# [The task]
Every line with the string "computer" must be copied from the entries below.

# [Data for processing]
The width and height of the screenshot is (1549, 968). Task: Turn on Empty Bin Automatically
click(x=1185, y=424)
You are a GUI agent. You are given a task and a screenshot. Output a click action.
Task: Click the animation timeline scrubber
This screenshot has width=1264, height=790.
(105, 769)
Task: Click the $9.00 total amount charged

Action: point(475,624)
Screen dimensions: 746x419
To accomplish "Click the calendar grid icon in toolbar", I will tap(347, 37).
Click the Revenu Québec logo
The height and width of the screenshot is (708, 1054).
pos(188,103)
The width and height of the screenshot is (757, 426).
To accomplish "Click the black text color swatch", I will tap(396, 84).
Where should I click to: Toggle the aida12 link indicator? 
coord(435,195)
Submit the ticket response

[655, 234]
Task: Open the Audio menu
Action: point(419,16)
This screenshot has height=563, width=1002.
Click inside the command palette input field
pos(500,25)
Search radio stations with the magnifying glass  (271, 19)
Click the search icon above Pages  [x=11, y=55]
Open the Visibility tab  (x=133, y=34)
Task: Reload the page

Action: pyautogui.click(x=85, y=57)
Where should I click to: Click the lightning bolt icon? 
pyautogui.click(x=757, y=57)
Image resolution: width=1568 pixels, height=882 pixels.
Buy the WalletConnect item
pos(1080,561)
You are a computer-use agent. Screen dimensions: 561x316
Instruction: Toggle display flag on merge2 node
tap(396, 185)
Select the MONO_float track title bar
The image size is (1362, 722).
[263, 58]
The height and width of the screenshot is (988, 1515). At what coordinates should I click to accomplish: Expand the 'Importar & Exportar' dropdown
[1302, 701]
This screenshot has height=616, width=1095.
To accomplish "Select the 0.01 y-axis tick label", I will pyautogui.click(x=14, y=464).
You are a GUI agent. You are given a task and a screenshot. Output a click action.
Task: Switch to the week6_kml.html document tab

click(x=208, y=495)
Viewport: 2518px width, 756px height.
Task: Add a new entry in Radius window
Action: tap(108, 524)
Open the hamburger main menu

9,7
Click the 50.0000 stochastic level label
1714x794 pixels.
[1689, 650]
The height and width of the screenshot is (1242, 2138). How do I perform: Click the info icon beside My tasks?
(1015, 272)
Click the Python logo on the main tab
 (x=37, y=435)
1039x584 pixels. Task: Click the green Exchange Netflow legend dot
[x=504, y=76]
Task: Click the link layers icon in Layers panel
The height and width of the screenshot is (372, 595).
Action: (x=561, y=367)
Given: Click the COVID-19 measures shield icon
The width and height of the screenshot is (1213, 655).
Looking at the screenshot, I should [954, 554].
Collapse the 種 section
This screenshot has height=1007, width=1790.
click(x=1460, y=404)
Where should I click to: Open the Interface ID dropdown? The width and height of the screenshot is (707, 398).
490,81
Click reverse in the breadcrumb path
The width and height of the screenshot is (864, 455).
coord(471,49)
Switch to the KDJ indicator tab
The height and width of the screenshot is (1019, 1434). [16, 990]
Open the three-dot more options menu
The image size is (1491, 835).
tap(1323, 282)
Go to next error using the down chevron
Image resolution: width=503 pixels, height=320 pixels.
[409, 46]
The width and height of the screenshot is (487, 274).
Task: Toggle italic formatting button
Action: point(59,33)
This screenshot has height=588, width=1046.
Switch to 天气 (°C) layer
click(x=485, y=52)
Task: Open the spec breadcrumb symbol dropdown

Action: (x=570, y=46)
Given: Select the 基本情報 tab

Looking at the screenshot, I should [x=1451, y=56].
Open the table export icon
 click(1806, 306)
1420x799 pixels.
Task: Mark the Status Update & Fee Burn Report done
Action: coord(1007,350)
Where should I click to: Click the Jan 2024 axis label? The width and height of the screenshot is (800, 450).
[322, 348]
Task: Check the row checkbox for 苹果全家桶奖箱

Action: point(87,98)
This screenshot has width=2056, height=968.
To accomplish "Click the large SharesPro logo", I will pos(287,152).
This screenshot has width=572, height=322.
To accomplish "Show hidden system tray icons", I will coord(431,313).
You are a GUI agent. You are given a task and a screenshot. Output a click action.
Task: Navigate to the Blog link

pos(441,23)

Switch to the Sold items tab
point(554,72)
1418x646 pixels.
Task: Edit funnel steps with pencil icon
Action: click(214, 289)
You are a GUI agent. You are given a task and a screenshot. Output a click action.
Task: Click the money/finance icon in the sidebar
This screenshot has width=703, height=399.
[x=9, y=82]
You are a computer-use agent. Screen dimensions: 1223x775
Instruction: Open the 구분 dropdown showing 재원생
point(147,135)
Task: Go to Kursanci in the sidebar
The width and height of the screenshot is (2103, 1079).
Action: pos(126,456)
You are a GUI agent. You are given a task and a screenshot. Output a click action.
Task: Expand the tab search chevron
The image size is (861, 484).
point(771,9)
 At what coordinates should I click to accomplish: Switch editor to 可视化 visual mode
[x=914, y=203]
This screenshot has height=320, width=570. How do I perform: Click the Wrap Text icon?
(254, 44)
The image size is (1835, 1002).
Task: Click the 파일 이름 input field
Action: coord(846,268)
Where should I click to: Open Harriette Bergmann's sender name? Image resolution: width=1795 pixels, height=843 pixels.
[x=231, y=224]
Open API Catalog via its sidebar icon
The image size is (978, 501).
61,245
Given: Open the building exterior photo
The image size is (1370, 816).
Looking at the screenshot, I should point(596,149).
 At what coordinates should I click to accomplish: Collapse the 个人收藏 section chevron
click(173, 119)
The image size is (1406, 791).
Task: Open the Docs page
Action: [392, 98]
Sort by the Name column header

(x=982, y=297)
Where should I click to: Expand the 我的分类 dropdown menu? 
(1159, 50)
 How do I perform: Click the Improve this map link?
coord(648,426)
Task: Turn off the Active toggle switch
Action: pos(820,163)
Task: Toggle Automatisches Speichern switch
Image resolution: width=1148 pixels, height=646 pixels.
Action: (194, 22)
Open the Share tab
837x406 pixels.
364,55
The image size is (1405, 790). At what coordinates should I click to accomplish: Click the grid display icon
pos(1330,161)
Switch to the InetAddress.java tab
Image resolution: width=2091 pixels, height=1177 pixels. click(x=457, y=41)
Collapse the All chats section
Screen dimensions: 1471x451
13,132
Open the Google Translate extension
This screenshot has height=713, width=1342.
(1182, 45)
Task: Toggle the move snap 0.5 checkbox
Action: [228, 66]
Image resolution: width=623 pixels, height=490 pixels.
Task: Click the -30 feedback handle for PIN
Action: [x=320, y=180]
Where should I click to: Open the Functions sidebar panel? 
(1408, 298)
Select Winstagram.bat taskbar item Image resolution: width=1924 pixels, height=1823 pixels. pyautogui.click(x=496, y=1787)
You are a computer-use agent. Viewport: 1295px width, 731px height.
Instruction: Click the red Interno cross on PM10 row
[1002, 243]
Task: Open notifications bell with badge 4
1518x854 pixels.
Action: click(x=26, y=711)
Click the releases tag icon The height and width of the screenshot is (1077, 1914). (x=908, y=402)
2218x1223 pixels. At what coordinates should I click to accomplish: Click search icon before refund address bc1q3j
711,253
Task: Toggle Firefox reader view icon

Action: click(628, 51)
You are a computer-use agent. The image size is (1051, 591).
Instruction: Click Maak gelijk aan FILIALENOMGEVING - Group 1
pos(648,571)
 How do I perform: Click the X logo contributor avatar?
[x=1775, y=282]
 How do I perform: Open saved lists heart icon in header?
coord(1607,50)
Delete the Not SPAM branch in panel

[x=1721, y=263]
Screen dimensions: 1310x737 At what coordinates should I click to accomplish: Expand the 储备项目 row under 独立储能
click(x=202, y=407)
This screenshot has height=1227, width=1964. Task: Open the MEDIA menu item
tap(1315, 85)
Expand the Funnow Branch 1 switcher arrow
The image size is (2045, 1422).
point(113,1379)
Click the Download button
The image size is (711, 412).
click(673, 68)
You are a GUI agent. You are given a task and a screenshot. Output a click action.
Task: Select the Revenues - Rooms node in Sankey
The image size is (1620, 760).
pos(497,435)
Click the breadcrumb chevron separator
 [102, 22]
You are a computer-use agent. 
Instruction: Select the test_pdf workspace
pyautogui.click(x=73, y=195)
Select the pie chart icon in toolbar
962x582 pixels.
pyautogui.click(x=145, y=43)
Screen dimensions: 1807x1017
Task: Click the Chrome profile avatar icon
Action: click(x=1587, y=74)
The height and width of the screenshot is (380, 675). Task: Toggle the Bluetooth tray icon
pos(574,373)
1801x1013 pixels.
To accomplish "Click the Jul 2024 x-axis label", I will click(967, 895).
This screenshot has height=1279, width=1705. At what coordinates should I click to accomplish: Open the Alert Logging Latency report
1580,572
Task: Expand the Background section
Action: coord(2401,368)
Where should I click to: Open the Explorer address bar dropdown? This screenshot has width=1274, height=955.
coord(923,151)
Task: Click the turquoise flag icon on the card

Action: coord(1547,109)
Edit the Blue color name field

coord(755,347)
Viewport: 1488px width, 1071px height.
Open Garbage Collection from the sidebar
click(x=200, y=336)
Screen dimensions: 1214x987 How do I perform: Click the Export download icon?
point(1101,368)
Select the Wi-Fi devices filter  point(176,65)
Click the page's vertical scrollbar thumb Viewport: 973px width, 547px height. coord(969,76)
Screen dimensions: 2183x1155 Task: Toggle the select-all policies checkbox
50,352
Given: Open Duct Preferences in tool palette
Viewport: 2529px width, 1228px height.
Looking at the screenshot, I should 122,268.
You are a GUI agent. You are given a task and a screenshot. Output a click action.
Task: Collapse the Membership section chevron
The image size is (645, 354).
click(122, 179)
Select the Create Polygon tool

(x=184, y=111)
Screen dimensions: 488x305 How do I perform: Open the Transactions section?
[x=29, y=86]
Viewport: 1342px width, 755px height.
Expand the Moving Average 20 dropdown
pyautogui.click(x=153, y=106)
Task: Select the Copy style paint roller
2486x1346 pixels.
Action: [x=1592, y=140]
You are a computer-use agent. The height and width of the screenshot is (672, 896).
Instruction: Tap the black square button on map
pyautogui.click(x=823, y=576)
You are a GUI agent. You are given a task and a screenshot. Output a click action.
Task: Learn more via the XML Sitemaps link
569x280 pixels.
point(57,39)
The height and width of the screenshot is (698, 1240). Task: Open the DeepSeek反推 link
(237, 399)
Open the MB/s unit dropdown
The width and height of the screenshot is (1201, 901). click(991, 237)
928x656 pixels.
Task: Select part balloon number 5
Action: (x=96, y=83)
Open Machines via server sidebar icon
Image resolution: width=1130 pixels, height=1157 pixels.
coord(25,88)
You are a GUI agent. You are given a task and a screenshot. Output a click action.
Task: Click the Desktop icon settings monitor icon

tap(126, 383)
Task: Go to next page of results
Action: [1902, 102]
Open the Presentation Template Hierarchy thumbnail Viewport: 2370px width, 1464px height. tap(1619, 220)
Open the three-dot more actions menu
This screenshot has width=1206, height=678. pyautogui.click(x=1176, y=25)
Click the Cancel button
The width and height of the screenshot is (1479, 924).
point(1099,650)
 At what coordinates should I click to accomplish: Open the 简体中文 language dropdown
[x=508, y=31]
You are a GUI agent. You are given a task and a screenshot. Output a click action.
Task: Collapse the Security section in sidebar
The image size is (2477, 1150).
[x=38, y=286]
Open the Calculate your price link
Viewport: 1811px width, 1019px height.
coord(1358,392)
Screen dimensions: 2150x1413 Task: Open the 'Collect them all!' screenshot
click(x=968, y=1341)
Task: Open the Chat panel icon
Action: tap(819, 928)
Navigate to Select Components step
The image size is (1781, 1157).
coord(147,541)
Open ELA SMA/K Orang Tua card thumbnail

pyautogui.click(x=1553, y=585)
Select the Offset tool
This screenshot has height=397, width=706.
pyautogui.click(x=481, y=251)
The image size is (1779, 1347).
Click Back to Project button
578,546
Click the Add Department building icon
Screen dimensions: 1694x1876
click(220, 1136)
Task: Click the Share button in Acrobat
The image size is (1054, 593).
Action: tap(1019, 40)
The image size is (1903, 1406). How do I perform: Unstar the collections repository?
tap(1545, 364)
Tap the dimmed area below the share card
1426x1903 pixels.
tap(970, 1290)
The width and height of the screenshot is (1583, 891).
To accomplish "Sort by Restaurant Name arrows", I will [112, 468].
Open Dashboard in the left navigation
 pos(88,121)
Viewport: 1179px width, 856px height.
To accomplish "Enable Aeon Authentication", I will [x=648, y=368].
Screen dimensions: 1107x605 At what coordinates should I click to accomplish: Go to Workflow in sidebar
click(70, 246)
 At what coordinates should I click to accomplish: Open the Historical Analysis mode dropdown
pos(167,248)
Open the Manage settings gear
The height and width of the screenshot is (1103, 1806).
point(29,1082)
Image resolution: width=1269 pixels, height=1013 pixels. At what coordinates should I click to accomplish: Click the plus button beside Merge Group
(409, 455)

# [Response to this task]
You are a computer-use agent. Screen dimensions: 561x316
You are a computer-use agent. Screen dimensions: 1223x775
You are a computer-use agent. Viewport: 1295px width, 731px height.
You are a computer-use agent. The image size is (1051, 591).
You are a computer-use agent. 
You are a computer-use agent. The height and width of the screenshot is (672, 896).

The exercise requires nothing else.